──────── RECORDED DATA ────────

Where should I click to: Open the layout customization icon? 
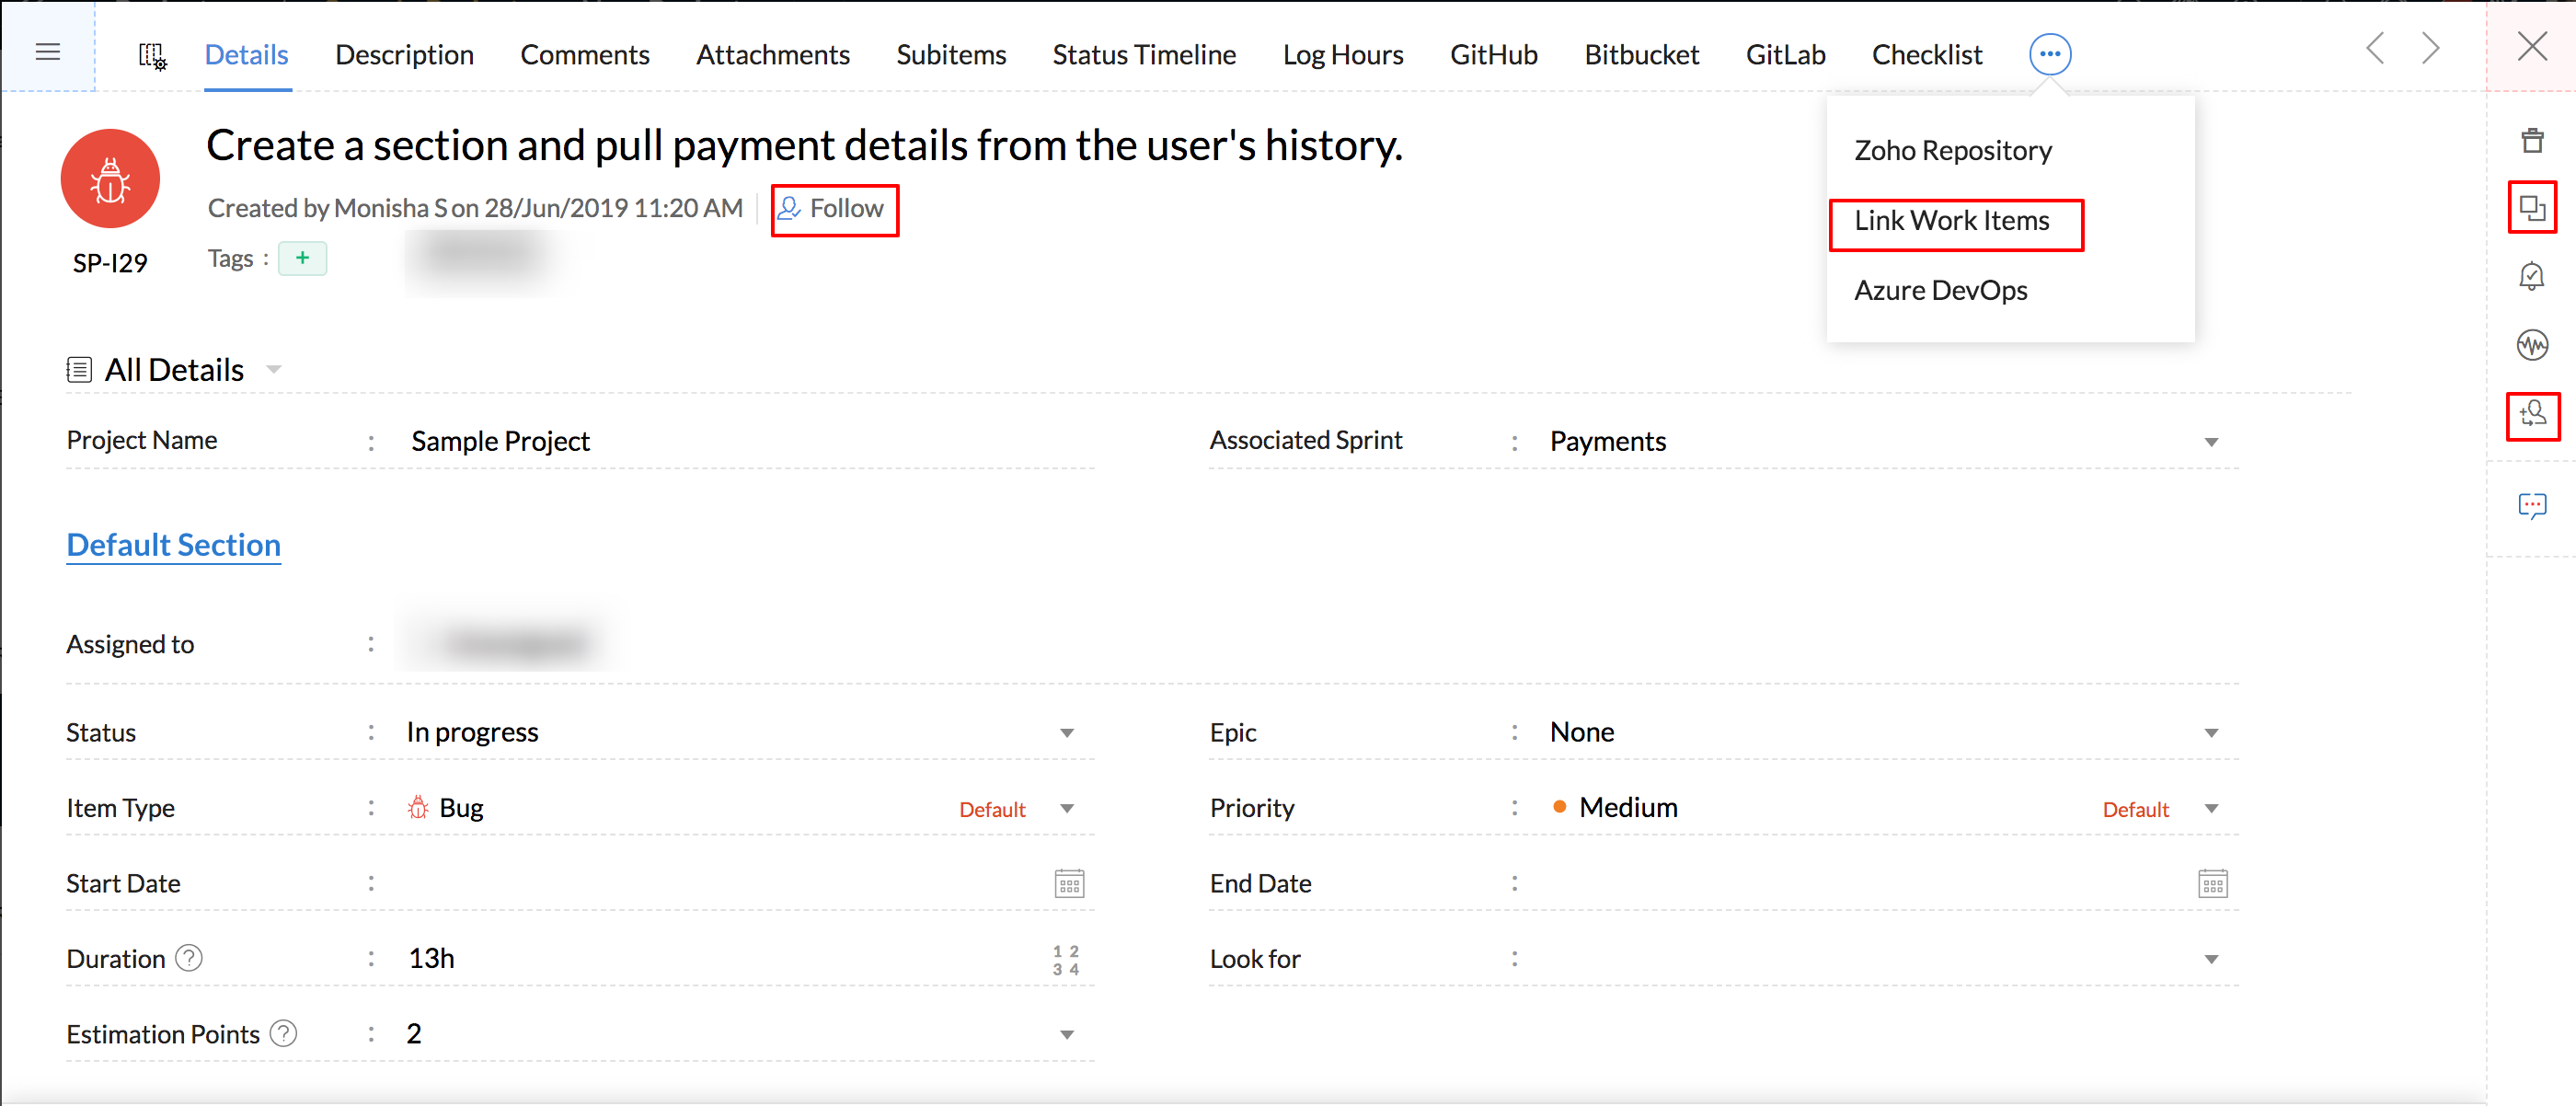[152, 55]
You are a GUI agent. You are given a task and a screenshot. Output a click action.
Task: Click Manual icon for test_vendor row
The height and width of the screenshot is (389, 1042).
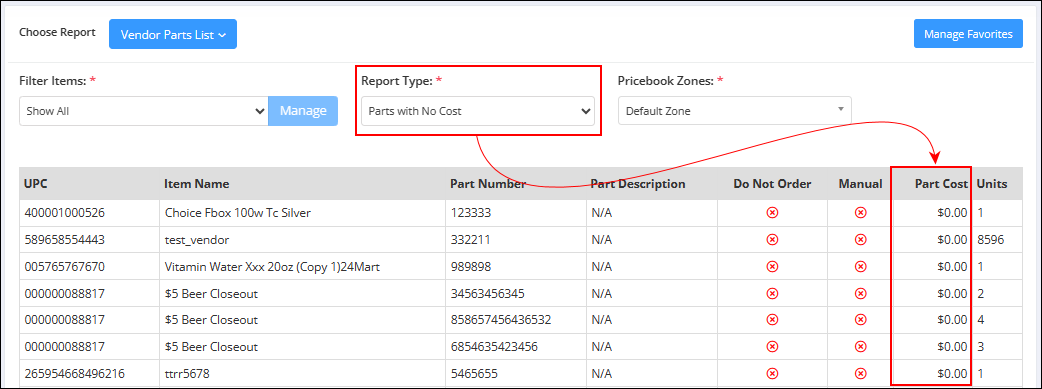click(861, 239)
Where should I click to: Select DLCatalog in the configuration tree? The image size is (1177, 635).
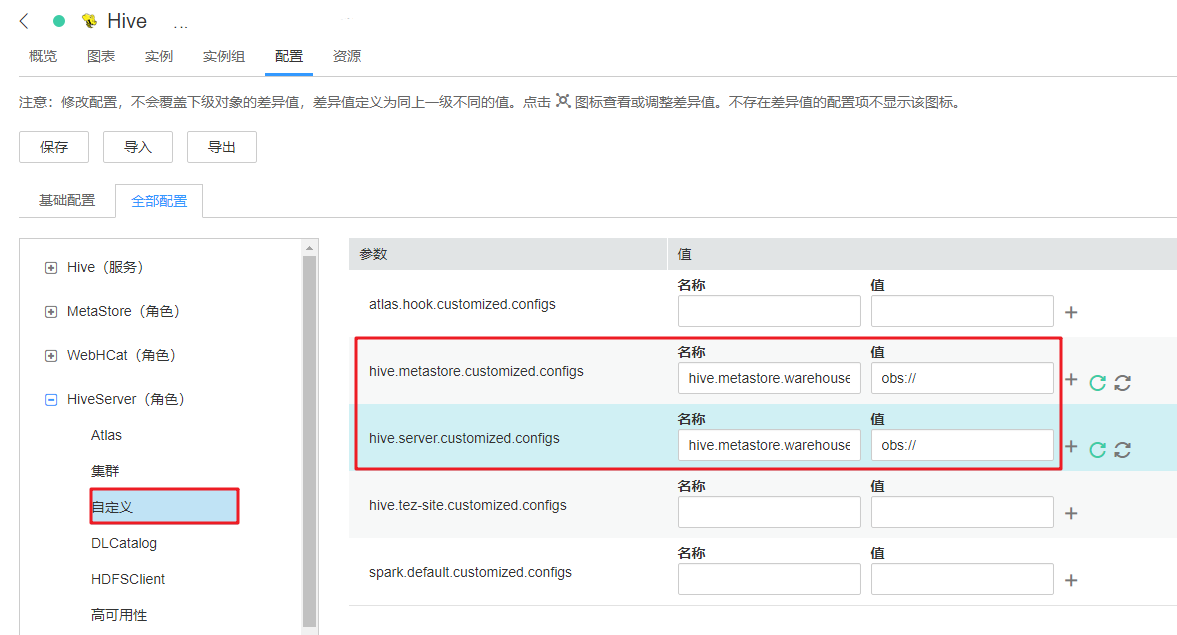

────────

OBJECTIVE —
From the listing above, keep only the lines that contain the word "screenshot" and copy each one in full.

SOLUTION FOR THIS PROBLEM —
You are a GUI agent. You are given a task and a screenshot. Output a click action.
The height and width of the screenshot is (389, 1042).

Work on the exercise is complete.